Historic Villages of Korea: Hahoe and Yangdong
Korea, Republic of
Criteria: (iii)(vi)
Founded in the 14th-15th centuries, Hahoe and Yangdong are seen as the two most representative historic clan villages in the Republic of Korea. Their layout and location – sheltered by forested mountains and facing out onto a river and open agricultural fields – reflect the distinctive aristocratic Confucian culture of the early part of the Joseon Dynasty (1392-1910). The villages were located to provide both physical and spiritual nourishment from their surrounding landscapes. They include residences of the head families, together with substantial timber framed houses of other clan members, also pavilions, study halls, Confucian academies for learning, and clusters of one story mud-walled, thatched-roofed houses, formerly for commoners.

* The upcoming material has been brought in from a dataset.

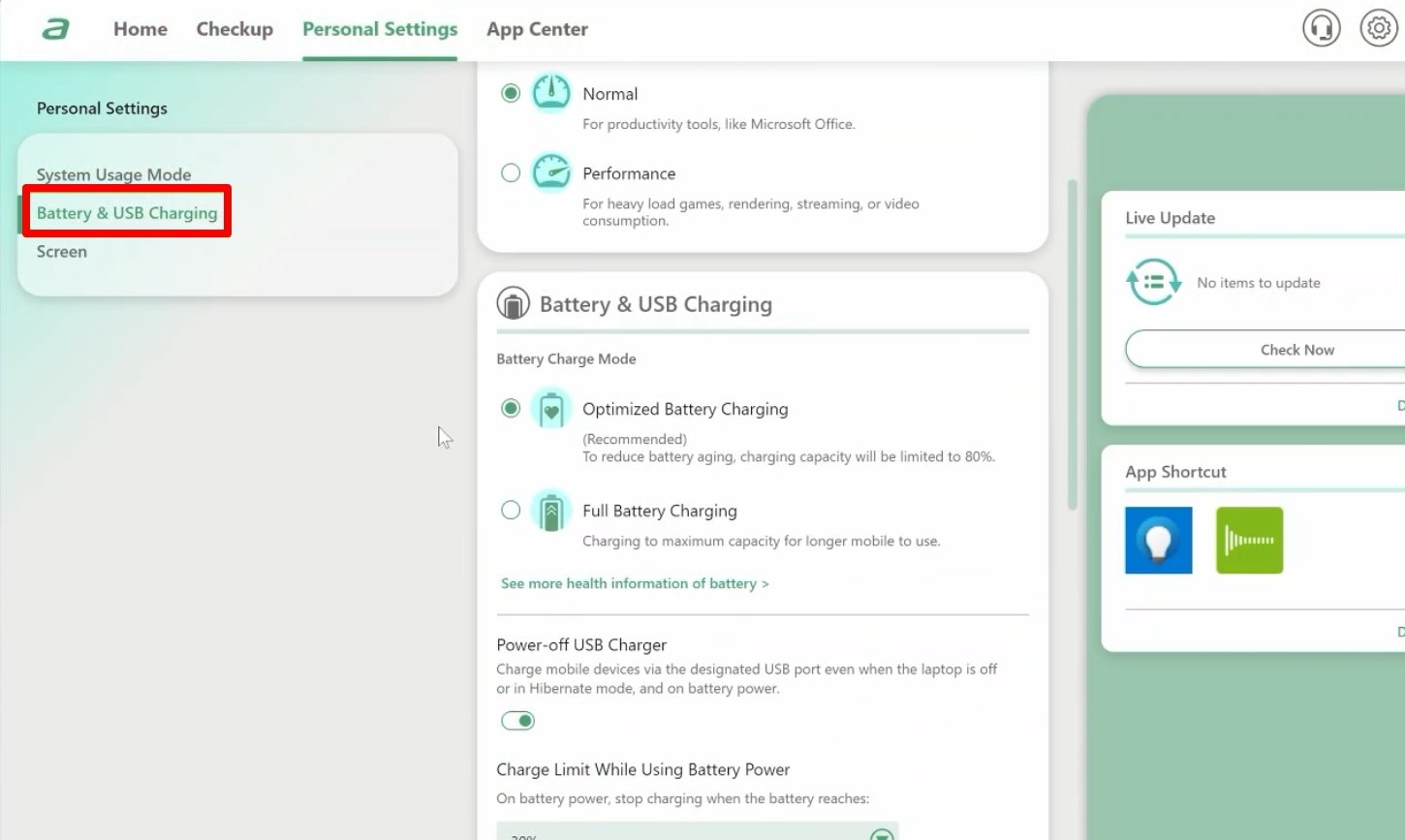Viewport: 1405px width, 840px height.
Task: Choose the Full Battery Charging radio button
Action: (x=511, y=511)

The landscapes of mountains, trees and water around the village, framed in views from pavilions and retreats, were celebrated for their beauty by 17th and 18th century poets.


Jantar Mantar
India
Criteria: (iii)(iv)
The Jantar Mantar, in Jaipur, is an astronomical observation site built in the early 18th century. It includes a set of some 20 main fixed instruments. They are monumental examples in masonry of known instruments but which in many cases have specific characteristics of their own. Designed for the observation of astronomical positions with the naked eye, they embody several architectural and instrumental innovations. This is the most significant, most comprehensive, and the best preserved of India’s historic observatories. It is an expression of the astronomical skills and cosmological concepts of the court of a scholarly prince at the end of the Mughal period.

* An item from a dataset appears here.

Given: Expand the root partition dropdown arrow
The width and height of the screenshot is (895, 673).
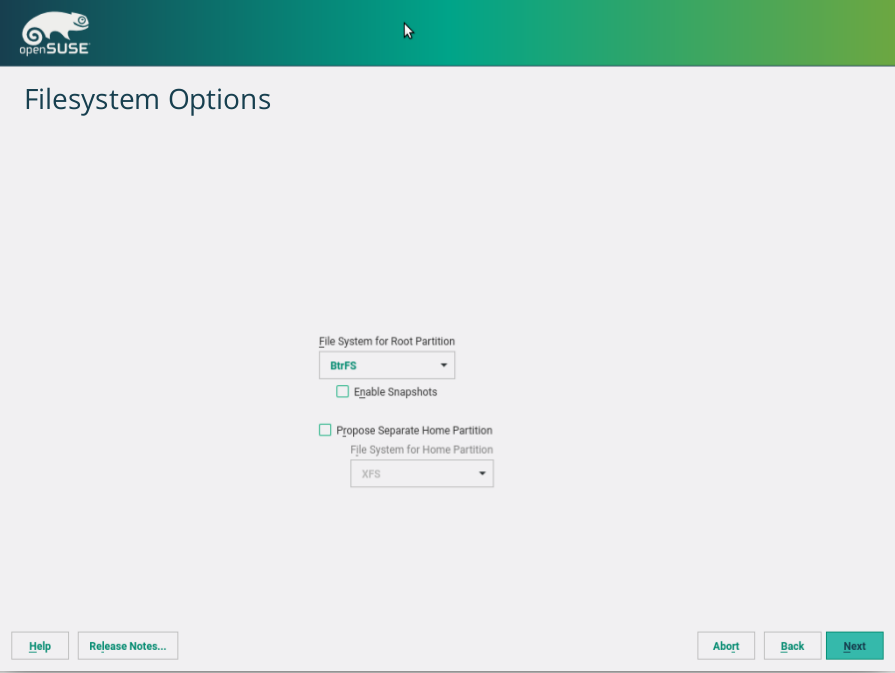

Prehistoric Caves of Yagul and Mitla in the Central Valley of Oaxaca
Mexico
Criteria: (iii)
This property lies on the northern slopes of the Tlacolula valley in subtropical central Oaxaca and consists of two pre-Hispanic archaeological complexes and a series of pre-historic caves and rock shelters. Some of these shelters provide archaeological and rock-art evidence for the progress of nomadic hunter-gathers to incipient farmers. Ten thousand-year-old Cucurbitaceae seeds in one cave, Guilá Naquitz, are considered to be the earliest known evidence of domesticated plants in the continent, while corn cob fragments from the same cave are said to be the earliest documented evidence for the domestication of maize. The cultural landscape of the Prehistoric Caves of Yagul and Mitla demonstrates the link between man and nature that gave origin to the domestication of plants in North America, thus allowing the rise of Mesoamerican civilizations.

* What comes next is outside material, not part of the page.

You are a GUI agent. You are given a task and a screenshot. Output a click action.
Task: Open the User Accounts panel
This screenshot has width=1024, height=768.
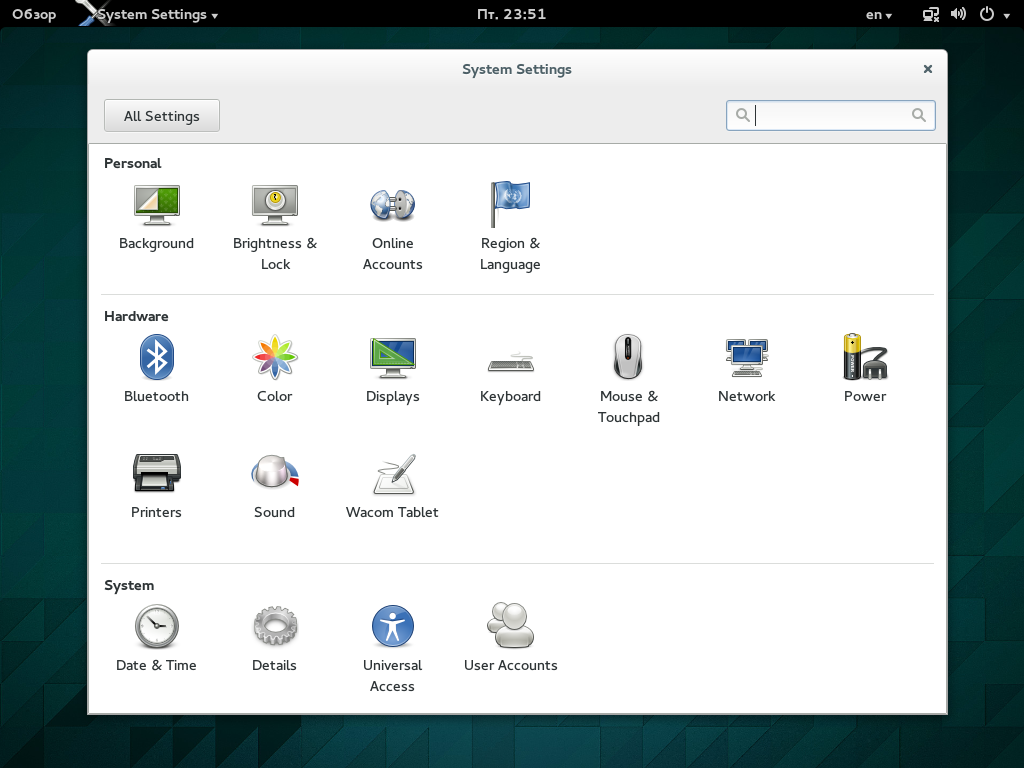511,638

Proto-urban site of Sarazm
Tajikistan
Criteria: (ii)(iii)
Sarazm, which means “where the land begins”, is an archaeological site bearing testimony to the development of human settlements in Central Asia, from the 4th millennium BCE to the end of the 3rd millennium BCE. The ruins demonstrate the early development of proto-urbanization in this region. This centre of settlement, one of the oldest in Central Asia, is situated between a mountainous region suitable for cattle rearing by nomadic pastoralists, and a large valley conducive to the development of agriculture and irrigation by the first settled populations in the region. Sarazm also demonstrates the existence of commercial and cultural exchanges and trade relations with peoples over an extensive geographical area, extending from the steppes of Central Asia and Turkmenistan, to the Iranian plateau, the Indus valley and as far as the Indian Ocean.


São Francisco Square in the Town of São Cristóvão
Brazil
Criteria: (ii)(iv)
São Francisco Square, in the town of São Cristovão, is a quadrilateral open space surrounded by substantial early buildings such as São Francisco Church and convent, the Church and Santa Casa da Misericórdia, the Provincial Palace and the associated houses of different historical periods surrounding the Square. This monumental ensemble, together with the surrounding 18th- and 19th- century houses, creates an urban landscape which reflects the history of the town since its origin. The Franciscan complex is an example of the typical architecture of the religious order developed in north-eastern Brazil.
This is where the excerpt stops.